For U.S. businesses and tourists, opportunities abound in Cuba



In the wake of President Obama’s historic decision to mend diplomatic ties with Cuba, U.S. businesses and potential tourists scrambled to figure out what new opportunities will be available on the island and to position themselves at the head of the line.

The political conversation sparked by Obama’s Wednesday announcement grew in both volume and dogmatism. Some hailed the opening as the dawn of pragmatic diplomacy. Others denounced it as a presidential sellout.

In news conferences and briefings, the administration provided details of what the new policy means. Trade and tourism will expand, as soon as new regulations can be published in the Federal Register, but the half-century trade embargo will continue to limit both unless Congress decides to lift it.

Reestablishment of formal diplomatic relations, while approved by both countries, requires a formal process that will begin with the visit to Havana next month of Assistant Secretary of State Roberta Jacobson, who is heading the U.S. delegation for previously scheduled talks on migration.

Those talks, begun in 1995, take place every six months. This time, however, they will be used to start the normalization process, Jacobson said Thursday. It requires an exchange of diplomatic letters, and formal notification to the Swiss government, which has overseen U.S. affairs in Cuba for the past 53 years, that its services are no longer needed.

Then, Jacobson said, “we would change the sign” on the existing U.S. Interests Section on the Havana waterfront and open for business.

But in many ways, a new sign on the embassy and pending regulatory changes will be less a wholesale transformation in relations than they are an expansion of small measures that have been put in place gradually over the years.
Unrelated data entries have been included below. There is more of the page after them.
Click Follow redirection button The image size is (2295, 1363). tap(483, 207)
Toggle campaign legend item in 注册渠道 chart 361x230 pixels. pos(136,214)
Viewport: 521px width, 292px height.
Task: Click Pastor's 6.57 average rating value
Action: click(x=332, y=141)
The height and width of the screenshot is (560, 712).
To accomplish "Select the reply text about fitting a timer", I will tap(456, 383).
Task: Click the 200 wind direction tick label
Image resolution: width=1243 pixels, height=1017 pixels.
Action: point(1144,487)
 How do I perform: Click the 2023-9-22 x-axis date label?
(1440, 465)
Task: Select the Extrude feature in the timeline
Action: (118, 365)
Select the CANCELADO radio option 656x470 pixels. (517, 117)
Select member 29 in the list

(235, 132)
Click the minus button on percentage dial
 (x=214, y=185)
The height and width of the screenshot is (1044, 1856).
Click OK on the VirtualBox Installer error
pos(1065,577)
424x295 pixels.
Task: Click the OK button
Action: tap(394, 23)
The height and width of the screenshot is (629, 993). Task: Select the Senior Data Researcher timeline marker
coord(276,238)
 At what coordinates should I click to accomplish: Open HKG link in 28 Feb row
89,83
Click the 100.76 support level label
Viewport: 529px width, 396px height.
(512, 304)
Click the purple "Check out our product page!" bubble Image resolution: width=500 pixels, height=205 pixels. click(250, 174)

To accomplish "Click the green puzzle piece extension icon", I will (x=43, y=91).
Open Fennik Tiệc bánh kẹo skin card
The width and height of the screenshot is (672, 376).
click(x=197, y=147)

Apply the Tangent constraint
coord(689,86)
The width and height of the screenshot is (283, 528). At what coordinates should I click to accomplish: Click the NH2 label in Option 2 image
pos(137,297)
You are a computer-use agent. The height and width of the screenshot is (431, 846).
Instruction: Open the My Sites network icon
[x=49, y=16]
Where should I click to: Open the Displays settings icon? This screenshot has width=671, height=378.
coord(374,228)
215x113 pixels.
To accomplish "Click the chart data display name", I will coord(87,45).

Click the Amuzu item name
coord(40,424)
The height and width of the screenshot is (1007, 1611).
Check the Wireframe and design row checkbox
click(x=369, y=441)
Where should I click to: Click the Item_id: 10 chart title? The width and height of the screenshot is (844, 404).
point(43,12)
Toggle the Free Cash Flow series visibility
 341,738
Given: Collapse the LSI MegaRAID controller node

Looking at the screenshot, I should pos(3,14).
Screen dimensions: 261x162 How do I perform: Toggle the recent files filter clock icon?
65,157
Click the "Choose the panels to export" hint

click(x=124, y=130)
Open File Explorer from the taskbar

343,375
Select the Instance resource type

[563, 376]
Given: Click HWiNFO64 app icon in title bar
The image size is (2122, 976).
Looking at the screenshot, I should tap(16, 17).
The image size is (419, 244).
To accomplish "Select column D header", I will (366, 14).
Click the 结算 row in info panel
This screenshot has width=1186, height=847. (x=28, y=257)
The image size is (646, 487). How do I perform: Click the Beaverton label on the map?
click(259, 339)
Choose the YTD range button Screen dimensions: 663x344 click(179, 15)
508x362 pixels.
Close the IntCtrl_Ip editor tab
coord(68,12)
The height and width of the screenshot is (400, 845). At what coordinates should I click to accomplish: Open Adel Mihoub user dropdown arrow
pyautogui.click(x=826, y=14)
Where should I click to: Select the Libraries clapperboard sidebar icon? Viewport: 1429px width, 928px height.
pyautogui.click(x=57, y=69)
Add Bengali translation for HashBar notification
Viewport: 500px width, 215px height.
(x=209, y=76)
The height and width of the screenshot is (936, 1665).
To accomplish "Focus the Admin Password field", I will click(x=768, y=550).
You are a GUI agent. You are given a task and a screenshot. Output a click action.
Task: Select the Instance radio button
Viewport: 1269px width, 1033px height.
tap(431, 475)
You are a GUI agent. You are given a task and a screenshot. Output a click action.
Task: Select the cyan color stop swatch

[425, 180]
The building that will become the U.S. Embassy served as the embassy for years before relations were severed, in 1961. Shuttered and abandoned, it was reopened in 1977 — with 16-year-old calendars and portraits of John F. Kennedy still on the wall — when then-President Jimmy Carter negotiated the establishment of Interest Sections with Cuba.

Since then, U.S. business in Cuba has been conducted by U.S. diplomats technically under the auspices of the Swiss Embassy, which has also overseen operations of the Cuban Interests Section in Washington. That building, on 16th Street NW, also served as Cuba’s pre-revolution embassy.

Amid the often-torturous ups and downs of estrangement, the interests sections have provided consular services, hosted meetings such as migration talks, promoted their country’s interests and provided services to their visiting citizens, and reported back to their capitals.

More than a decade ago, after years of limited telephone calls across the 90-mile Straits of Florida that often had to be booked days in advance, direct dialing was put in place. While still severely limited, Cubans can use the Internet.


The George W. Bush administration reduced trade sanctions — allowing export to Cuba of agricultural and medical goods under certain conditions — but tightened visits and remittances to the island. Obama expanded U.S. visits to Cuba and the number of American visas given to Cubans.